Depuis longtemps, je trouve passionnantes non seulement la situation présente, mais aussi l’histoire de mouvements religieux «non conformistes». Parmi ceux-ci, le mormonisme du 19 siècle est riche en épisodes étonnants et en rebondissements. Et je ne pense pas seulement ici à l’émergence de l’Église de Jésus-Christ des saints des derniers jours aux États-Unis à partir de 1830, à sa rapide expansion et aux circonstances qui conduisirent à cette épopée de l’Ouest américain que fut la migration vers ce qui est aujourd’hui l’Utah, faisant de Salt Lake City la capitale de l’Église: il y eut aussi le dynamisme missionnaire du mouvement naissant, atteignant dès 1837 les Îles britanniques, et l’Europe francophone dès 1850.
J’ai eu l’occasion de me replonger brièvement dans mes dossiers sur l’histoire du mormonisme en Suisse, il y a quelques jours, en me préparant à répondre aux questions de Jean-Christophe Emery (RTSreligion, Radio Télévision Suisse) pour une émission radiophonique qui sera diffusée la semaine prochaine autour des réveils religieux en Suisse romande au 19e siècle. J’y raconte, entre autres histoires, celle de Thomas B.H. Stenhouse (1824-1882), premier missionnaire mormon en Suisse, qui arriva à Genève en décembre 1850 sans parler un mot de français et baptisa l’année suivante les premiers convertis sur territoire suisse.

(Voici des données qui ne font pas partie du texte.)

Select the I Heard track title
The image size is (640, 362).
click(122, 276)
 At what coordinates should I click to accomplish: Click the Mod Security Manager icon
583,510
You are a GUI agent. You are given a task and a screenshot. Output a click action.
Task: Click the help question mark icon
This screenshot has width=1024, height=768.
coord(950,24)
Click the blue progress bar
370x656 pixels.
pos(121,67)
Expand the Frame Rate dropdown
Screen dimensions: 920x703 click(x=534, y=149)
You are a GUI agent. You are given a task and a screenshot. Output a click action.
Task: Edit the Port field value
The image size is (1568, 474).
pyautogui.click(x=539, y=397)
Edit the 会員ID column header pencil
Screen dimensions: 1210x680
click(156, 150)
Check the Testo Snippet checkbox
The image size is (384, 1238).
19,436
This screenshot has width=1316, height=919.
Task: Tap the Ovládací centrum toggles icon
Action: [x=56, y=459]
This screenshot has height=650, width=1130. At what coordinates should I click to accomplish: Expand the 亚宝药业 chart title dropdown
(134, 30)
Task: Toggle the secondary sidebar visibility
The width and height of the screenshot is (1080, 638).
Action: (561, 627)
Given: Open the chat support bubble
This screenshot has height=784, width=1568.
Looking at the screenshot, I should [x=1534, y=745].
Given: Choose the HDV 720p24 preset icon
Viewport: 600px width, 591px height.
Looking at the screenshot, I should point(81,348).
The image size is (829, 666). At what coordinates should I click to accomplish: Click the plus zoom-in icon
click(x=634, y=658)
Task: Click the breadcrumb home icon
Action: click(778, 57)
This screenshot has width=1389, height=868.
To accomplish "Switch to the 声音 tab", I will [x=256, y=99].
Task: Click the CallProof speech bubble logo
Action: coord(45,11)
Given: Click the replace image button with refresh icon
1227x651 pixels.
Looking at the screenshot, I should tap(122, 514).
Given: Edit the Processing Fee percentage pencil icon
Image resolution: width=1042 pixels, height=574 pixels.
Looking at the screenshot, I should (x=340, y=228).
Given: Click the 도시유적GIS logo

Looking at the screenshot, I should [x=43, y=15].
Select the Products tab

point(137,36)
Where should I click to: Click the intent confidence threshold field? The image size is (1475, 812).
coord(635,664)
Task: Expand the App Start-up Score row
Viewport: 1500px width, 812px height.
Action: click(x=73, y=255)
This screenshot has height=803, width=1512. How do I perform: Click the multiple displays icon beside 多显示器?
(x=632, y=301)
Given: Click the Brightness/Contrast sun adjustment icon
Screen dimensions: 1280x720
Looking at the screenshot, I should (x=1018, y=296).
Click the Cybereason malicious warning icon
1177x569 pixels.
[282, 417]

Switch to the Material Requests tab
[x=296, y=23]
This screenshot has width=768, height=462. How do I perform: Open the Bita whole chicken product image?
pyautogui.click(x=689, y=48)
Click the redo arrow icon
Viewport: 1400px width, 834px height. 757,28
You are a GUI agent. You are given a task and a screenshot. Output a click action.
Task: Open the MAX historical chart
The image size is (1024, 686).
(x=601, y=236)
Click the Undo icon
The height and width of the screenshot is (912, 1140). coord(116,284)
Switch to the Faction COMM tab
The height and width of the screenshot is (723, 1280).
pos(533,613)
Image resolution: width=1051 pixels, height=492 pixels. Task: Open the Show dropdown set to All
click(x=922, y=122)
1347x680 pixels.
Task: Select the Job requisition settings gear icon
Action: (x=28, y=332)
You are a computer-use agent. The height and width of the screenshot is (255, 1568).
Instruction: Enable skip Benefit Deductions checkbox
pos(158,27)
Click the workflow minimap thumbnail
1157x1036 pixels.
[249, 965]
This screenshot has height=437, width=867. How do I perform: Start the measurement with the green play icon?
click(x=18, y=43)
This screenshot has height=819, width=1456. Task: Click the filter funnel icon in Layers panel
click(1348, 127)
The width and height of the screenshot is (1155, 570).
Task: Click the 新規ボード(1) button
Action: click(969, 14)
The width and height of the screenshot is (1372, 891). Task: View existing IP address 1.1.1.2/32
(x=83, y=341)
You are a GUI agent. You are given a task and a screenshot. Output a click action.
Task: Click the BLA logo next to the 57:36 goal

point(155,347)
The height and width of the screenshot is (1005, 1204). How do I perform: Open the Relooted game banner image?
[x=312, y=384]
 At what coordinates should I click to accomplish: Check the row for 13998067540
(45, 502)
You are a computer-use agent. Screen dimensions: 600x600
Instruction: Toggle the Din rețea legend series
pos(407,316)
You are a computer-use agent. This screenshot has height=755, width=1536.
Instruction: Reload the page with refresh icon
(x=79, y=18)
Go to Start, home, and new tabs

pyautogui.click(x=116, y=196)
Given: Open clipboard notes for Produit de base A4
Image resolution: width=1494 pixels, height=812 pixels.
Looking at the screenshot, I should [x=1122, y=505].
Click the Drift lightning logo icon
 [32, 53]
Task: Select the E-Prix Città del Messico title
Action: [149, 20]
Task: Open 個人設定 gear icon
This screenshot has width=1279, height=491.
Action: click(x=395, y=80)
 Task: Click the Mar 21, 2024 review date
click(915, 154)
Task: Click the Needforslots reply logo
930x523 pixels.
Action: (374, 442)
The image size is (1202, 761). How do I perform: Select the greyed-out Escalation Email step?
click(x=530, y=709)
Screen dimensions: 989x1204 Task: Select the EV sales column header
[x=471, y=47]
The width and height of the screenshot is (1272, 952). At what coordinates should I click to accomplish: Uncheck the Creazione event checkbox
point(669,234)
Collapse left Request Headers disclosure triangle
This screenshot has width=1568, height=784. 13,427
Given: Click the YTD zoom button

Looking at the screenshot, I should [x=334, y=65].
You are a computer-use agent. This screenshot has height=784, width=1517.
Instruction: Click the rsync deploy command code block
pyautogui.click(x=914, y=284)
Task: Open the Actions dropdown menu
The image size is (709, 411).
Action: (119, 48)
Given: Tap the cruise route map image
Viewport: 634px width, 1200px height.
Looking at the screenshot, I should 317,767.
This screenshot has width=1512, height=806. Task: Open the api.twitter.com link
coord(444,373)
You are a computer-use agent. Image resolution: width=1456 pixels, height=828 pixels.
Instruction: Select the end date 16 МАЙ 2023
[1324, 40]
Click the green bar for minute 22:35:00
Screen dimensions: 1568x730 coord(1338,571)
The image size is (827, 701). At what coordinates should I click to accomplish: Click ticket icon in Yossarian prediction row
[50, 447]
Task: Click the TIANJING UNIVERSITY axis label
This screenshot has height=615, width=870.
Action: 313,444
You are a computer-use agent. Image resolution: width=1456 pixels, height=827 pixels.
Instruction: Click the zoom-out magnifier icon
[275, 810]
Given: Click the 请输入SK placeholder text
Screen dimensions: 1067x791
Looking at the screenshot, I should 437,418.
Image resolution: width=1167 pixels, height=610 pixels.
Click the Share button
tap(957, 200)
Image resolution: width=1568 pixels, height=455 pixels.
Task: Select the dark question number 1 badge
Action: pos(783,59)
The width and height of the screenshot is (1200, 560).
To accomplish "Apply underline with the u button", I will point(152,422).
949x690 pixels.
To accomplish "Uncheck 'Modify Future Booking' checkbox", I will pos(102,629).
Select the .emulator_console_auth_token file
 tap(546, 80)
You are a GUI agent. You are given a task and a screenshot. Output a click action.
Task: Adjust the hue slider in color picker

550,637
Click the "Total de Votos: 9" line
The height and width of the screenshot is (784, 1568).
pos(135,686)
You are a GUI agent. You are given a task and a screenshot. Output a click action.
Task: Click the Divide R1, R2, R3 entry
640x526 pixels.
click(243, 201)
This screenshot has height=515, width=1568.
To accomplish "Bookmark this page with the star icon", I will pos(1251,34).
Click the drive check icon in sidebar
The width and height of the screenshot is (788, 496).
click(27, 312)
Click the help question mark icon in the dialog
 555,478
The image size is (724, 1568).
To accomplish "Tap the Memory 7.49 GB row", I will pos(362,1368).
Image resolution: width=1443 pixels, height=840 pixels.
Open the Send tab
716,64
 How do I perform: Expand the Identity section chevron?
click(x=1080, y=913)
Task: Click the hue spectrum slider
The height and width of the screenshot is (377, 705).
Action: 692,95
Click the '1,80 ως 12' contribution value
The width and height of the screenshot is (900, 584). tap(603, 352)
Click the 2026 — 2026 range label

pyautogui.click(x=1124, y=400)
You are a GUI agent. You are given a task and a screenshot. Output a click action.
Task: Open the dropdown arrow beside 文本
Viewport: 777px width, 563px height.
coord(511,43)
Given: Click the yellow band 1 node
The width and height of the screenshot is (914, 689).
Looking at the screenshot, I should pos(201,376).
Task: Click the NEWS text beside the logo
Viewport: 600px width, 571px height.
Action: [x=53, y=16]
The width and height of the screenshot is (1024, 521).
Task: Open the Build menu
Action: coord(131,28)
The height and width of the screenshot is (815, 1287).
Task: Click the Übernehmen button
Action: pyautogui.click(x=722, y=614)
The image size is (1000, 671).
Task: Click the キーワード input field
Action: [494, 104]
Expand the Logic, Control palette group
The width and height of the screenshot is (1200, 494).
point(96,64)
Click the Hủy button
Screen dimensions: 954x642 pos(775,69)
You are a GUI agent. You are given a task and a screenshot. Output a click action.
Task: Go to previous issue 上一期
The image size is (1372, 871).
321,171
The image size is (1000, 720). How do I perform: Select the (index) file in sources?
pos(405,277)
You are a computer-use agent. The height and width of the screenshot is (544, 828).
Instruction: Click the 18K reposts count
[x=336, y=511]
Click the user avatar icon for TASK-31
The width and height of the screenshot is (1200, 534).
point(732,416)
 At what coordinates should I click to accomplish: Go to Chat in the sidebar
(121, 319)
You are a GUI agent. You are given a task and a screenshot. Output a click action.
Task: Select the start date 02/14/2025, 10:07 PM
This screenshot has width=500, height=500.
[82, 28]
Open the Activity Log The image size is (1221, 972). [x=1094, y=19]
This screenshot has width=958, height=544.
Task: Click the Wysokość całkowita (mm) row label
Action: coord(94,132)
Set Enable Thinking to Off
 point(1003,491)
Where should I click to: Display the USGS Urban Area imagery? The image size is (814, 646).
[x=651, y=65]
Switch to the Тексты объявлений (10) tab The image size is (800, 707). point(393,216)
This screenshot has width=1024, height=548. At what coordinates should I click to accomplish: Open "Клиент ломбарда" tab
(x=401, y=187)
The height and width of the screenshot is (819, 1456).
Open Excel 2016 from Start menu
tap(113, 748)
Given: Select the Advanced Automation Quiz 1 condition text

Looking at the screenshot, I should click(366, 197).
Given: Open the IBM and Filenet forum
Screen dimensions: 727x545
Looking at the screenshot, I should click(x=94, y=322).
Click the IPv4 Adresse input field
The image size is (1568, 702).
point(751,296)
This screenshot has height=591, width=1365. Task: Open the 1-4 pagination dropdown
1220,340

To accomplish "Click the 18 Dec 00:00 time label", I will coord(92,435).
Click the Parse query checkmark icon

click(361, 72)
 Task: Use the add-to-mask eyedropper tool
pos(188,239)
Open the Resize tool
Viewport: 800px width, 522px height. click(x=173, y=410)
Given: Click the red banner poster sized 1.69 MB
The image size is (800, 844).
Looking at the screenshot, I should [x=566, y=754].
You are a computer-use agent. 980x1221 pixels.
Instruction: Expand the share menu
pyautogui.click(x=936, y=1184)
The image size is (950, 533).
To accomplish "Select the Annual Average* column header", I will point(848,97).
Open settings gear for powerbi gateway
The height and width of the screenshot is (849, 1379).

En ouvrant ces dossiers, j’y ai retrouvé les photocopies des douze numéros du journal mensuel que Stenhouse publia à Lausanne durant l’année 1853: Le Réflecteur. Organe de l’Église de Jésus-Christ des Saints-des-derniers-jours. Le dernier numéro, en décembre, relate notamment la tenue de la première «Conférence générale» de l’Église en Suisse: 110 personnes y participaient.
Le Réflecteur fut le second périodique mormon en langue française: le premier, L’Étoile du Déseret, était paru en France en 1851-1852.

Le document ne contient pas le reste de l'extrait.